Where does that information end up? At the Juvenile Justice Center in San Leandro, California. A probation officer named Chris showed me how GPS monitors work.
“We use Google Maps, and it shows real time. So this kid we released today, and this shows us that he was here at the Juvenile Justice Center,” he said, pointing at the computer screen.
We are looking at the digital breadcrumbs of one teenager’s movements since he was released from juvenile hall, just an hour or two ago, and fitted with a GPS monitor.
The map shows the teen’s path out of the building to the parking lot. Then down the hill to the freeway.
“It’s very high tech,” said Chris. The officers can even tell if a teenager is in the front yard or backyard of their home.
The probation officer drags a green circle over the kid’s home. On the scr een, it’s about two inches, but in real life it represents a radius of 150 feet. That’s the zone the kid is restricted to. Outside of that, it would be a GPS violation and a judge could send him back to juvenile hall.
Teens on GPS monitoring have to call their probation officer before they leave for school in the morning. And anything outside of school and home — like a job — requires special permission at least 48 hours in advance. So it’s basically house arrest.
Alameda County District Attorney Nancy O’Malley said GPS monitoring saves money because it costs a lot less than incarceration. In fact, locking a kid up in juvenile hall costs about $429 per day. GPS costs only $85. O’Malley credits the surveillance technology for helping to keep young people at home with their families and out of incarceration.
“When they were originally building a juvenile justice center, the original idea was that it was going to be more than 500 beds,” said O’Malley. “And I think that on any given day now, there are less than 200.”
While incarceration is down, use of electronic monitoring like GPS has increased, more than tripling in the last 10 years. And the devices cost families up to $15 a day.
Dominique Pinkney is a juvenile public defender in Alameda County. He’s glad to have more kids out of jail, but he has big problems with GPS. “It’s absolutely overused,” he said. Pinkney argues that judges assign it almost reflexively, even to teens who never would have been sent to juvenile hall. Not only that, Pinkney said it’s too restrictive and teens get in trouble for silly reasons, like not keeping their device properly charged or hanging out with friends.
The consequence of these violations? Lengthening teens’ probation or even sending them back to juvenile hall.
“When you extend the consequence beyond some rational period, it becomes abusive. It makes kids angry. It actually has the opposite effect,” said Pinkney. “So you engage in a battle instead of sending a corrective signal.”
Nearly half of the young people who are electronically monitored end up violating the terms, according to a report cited by the American Bar Association. A quarter cut the device off entirely.
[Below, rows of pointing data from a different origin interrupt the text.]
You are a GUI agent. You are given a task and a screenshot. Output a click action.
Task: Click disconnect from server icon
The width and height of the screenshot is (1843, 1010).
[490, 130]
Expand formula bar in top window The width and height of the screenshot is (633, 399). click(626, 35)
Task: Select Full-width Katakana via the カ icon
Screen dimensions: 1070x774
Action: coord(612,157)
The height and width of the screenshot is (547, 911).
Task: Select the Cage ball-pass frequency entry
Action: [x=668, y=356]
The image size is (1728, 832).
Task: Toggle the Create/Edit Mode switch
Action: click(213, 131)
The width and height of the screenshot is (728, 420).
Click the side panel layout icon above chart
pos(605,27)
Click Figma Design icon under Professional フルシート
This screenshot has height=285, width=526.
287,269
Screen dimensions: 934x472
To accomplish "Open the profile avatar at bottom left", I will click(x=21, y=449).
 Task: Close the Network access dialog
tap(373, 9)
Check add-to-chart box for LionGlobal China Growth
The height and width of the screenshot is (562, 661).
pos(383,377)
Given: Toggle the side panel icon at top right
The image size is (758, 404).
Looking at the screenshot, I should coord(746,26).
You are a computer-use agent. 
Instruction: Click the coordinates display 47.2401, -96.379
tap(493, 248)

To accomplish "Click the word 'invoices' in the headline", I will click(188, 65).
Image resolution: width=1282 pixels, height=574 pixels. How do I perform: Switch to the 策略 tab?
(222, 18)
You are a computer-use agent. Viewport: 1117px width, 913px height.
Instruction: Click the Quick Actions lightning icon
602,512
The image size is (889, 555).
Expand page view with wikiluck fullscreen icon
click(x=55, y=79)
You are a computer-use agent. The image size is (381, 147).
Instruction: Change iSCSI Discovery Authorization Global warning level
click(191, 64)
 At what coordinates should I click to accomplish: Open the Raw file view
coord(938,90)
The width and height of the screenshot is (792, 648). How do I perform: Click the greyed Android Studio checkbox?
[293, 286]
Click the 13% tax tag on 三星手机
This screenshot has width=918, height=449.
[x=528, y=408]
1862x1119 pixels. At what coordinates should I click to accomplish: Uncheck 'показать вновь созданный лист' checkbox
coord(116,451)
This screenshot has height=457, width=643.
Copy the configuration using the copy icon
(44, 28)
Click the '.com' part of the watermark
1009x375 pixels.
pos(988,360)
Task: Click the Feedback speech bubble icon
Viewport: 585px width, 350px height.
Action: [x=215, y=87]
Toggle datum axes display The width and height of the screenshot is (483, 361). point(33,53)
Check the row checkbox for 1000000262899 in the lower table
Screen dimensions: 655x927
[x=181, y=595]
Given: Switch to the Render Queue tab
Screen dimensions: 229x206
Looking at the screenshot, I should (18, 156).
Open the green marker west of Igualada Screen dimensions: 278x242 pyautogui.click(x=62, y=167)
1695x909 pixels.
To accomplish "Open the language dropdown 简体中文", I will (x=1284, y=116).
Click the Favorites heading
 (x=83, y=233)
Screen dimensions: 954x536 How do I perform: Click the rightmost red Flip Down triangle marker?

Sixteen-year-old Manny Velazquez is waiting outside of a courtroom. He’s wearing a denim vest, black t-shirt, and khaki shorts. Besides his towering spiked hair, the most noticeable thing about him is the GPS monitor strapped around his ankle, which he’s wearing over his high black socks.
“I am ashamed of it. But that’s not stopping me from…being myself, of the way I dress,” he said.
Velazquez says he was sent to juvenile hall after missing too much school. Yes, you can be sent to jail for truancy in some places. He says he’s been on GPS for more than three months since his release. For Velazquez, the worst part is the isolation.
“It’s just the same routine over and over,” he said. “Go to school. Come home. Sometimes I do get frustrated because I feel like I’m trapped in my own house. Just last night, I felt like the walls were closing in on me.”
One courtroom away, 15-year-old Cameron Lopes had just met with a judge. He was caught carrying a pocketknife in school and spent five days in juvenile hall. Then he was strapped with a GPS unit for 30 days, after missing a court date. Today he and his dad, Jamie, were hoping they could get the device taken off.
Jamie walked out of the courtroom as the heavy wooden doors thumped shut behind him. “He didn’t get his GPS off today,” he said.
Cameron was pissed. “I’ve been trying real hard and they just throw all the bad stuff in there and never the good stuff.”
Jamie added, “It’s just little stuff that happened at school. If he got mad at school, they brought it up. If he yelled at somebody, they brought it up. They didn’t bring up that he was on the honor roll. It’s just a lot of negative stuff. So, another 30 days.”
But, just four days before that 30 days was up, Lopes got into an argument with his dad and cut off his GPS monitor and was sent back to juvenile hall for nearly a month.
Judges, DAs and public defenders are in rare agreement, that GPS tracking is a good alternative to incarcerating teenagers.
And it does save money.
But for the young people being monitored, the technology may be solving one problem and creating others, like extending their time in the criminal justice system.